The phase-controlled synthesis of heterostructures (X-MOMS, X = α, β, γ, and δ) derived from polymorphic MnO₂ and MoS₂ emerged as an advanced electrocatalyst for overall water-splitting. A two-step solvothermal synthetic approach was applied to fabricate four different novel heterostructures with tailored catalytic efficiency than the parent structure. The physicochemical and electrochemical analysis confirmed the successful formation of the heterostructure with robust oxygen evolution reaction (OER) and hydrogen evolution reaction (HER) in an alkaline medium. The catalytic performance towards HER and OER depends on the electronic factor and growth mechanism of the heterostructure.
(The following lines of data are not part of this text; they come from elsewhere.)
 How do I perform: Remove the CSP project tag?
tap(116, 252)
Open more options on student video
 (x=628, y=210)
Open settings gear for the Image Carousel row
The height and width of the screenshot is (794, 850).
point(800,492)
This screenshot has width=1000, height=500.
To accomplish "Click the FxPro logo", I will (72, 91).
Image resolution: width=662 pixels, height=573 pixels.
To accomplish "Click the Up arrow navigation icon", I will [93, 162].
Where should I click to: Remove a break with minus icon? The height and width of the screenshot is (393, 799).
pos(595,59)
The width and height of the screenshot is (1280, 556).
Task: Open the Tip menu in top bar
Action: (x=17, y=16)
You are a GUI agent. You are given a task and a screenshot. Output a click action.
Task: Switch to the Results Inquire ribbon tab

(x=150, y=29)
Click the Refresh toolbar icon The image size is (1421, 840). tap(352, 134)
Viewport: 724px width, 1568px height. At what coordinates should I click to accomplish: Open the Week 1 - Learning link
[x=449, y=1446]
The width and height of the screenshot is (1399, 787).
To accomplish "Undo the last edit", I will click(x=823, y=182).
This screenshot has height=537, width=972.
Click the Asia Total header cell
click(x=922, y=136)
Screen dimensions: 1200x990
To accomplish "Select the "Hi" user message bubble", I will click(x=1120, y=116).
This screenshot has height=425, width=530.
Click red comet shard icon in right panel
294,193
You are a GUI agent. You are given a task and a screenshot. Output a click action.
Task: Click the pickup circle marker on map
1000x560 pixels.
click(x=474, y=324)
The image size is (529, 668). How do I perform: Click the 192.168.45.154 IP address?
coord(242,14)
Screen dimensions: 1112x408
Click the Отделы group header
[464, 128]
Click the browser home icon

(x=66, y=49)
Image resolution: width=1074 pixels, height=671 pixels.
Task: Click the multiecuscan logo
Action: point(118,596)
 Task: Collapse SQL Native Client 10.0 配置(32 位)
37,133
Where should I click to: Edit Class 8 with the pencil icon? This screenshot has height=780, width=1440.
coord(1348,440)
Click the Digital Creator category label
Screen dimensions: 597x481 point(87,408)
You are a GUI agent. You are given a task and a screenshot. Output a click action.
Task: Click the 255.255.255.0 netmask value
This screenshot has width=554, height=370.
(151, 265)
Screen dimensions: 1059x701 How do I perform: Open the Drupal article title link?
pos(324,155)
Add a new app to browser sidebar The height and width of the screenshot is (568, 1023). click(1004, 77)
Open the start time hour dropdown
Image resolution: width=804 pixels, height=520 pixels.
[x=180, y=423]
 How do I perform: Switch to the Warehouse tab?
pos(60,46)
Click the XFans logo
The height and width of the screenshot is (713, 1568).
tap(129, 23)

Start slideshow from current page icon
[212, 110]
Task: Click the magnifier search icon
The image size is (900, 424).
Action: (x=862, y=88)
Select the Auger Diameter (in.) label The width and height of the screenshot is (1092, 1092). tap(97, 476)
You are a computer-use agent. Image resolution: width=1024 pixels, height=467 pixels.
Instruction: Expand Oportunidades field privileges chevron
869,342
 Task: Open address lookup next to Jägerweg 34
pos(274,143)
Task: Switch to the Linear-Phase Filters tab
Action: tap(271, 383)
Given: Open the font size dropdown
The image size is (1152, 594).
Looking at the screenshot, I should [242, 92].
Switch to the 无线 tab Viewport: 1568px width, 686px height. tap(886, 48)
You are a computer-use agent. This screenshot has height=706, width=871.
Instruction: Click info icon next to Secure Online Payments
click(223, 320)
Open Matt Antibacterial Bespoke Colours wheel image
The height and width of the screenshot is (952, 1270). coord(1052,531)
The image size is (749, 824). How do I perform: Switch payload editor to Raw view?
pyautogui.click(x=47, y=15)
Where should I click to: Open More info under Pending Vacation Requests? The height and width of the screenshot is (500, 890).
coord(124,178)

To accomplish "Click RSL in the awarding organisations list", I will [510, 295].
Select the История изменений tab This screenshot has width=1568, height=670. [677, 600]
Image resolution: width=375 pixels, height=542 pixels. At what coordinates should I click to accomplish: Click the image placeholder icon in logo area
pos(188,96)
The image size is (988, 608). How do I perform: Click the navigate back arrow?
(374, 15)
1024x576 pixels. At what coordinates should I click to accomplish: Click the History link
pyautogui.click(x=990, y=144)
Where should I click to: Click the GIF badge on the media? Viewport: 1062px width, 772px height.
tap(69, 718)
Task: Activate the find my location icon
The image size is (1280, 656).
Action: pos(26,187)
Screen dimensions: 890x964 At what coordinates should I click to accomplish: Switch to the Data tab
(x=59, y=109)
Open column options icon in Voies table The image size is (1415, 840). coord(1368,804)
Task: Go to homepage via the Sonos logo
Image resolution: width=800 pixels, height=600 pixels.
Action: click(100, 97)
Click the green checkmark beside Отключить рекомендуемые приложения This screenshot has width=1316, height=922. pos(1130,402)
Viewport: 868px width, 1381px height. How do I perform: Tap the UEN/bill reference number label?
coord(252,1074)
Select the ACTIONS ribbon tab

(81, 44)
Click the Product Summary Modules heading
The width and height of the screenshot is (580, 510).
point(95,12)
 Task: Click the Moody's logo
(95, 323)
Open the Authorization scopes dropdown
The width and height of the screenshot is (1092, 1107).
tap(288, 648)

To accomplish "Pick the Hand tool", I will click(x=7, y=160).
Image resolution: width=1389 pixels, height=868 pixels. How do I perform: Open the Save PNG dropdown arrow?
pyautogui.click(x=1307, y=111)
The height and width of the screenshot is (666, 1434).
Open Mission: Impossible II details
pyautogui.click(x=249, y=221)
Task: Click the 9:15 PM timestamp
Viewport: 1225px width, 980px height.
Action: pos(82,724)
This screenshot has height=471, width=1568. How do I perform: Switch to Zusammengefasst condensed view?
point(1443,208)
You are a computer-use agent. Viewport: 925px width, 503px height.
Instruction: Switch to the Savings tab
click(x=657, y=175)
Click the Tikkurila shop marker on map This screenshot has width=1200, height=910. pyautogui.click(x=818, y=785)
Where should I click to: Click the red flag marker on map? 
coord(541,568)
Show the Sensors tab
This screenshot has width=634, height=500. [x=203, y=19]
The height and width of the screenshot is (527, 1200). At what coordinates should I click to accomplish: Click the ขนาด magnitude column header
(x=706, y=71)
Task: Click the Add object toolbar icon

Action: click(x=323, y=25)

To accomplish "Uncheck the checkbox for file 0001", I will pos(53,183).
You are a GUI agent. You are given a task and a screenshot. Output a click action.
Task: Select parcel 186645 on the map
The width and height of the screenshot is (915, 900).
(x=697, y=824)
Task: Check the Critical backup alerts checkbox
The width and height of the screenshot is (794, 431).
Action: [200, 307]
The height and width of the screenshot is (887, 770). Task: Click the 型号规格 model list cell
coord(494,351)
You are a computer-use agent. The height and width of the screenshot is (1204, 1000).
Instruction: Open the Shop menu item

The δ-MOMS exhibited improved HER performance with ∼133 mV overpotential at 10 mA cm⁻² current density upon activation of the active sites of MoS₂ through the heterostructure formation. Alternatively, α-MOMS offered the highest OER catalytic activity with ∼250 mV overpotential at 10 mA cm⁻² current density. The higher percentage of the Mn³⁺ species with longer Mn–O bonds served as active sites in α-MOMS for OER. This approach helped in evaluating the selection of electrodes based on the above heterostructure for overall water splitting.